Everybody Wants Some!! (2016) 87%

Everybody Wants Some!!, Richard Linklater‘s freewheeling comedy about a party-hearty college baseball team, goes wide this week after earning strong reviews in limited release. Critics say that while this nostalgic 1980s period piece doesn’t have much of a plot, that’s actually one of its strengths — as with other Linklater classics like Slacker and Before Sunrise, it captures the rhythms of life in a way that feels absolutely authentic.

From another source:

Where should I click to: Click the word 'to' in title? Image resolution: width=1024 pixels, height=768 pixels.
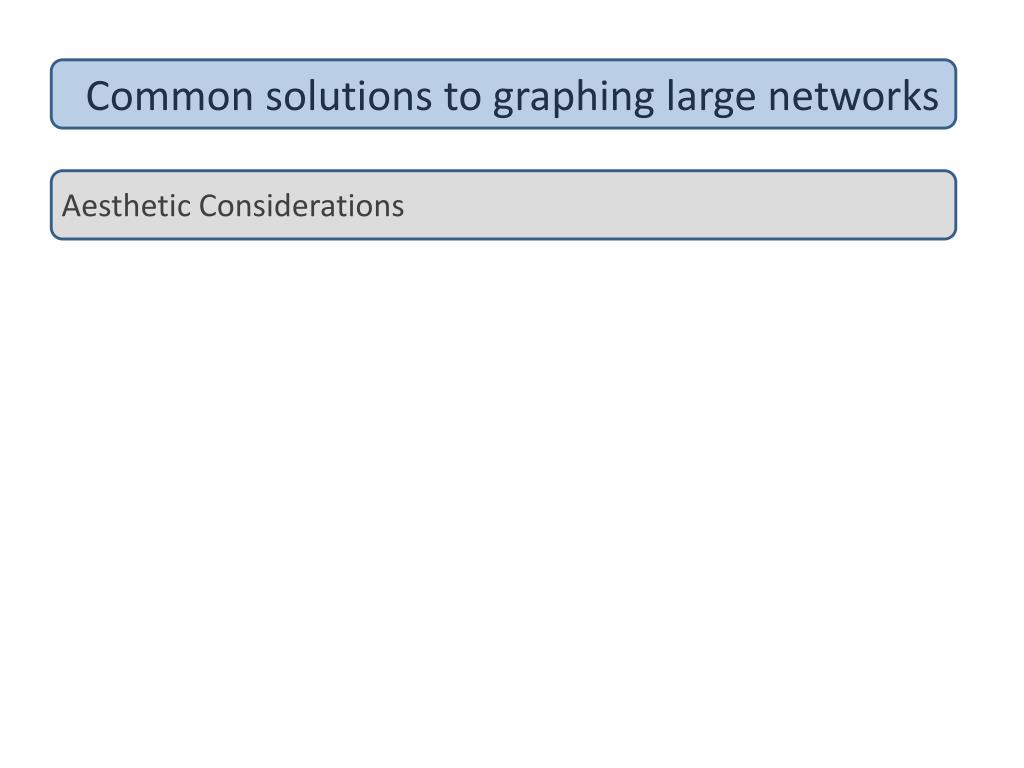click(462, 97)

Also Opening This Week In Limited Release

  • Neon Bull (2015) , a Brazilian drama about the lives and dreams of nomadic rodeo workers, is at 100 percent.
  • The Invitation (2015) , starring Michiel Huisman and Tammy Blanchard in a thriller about a man who is invited to a dinner party hosted by his ex-wife and her new husband, but suspects dark ulterior motives, is at 94 percent.
  • Vita Activa: The Spirit of Hannah Arendt (2015) , a docucumentary about the German-Jewish philosopher behind the concept of “the banality of evil,” is at 86 percent.
  • High Strung (2016) , a musical drama about the artistic and personal collaboration between a ballet dancer and a street musician, is at 80 percent.
  • Look at Us Now, Mother! (2015) , in which a documentarian seeks to reconcile with her difficult mother, is at 71 percent.
  • Back Home (2015) , starring Jessie Eisenberg and Isabelle Huppert in a drama about a celebrated war photographer whose death still haunts her family, is at 61 percent.
  • 11 Minutes (2015) , an ensemble drama that follows 11 minutes in the lives of several people, is at 56 percent.
  • Demolition (2015) , starring Jake Gyllenhaal and Naomi Watts in a dramedy about a bereaved man who confronts his grief by breaking things, is at 54 percent.
  • Mr. Right (2015) , starring Anna Kendrick and Sam Rockwell in an action comedy about a woman who falls in love with a vigilante hitman, is at 40 percent.
  • One More Time (2015) , starring Christopher Walken and Amber Heard in a dramedy about an aspiring rocker who lives in the shadow of her father’s professional success, is at 38 percent.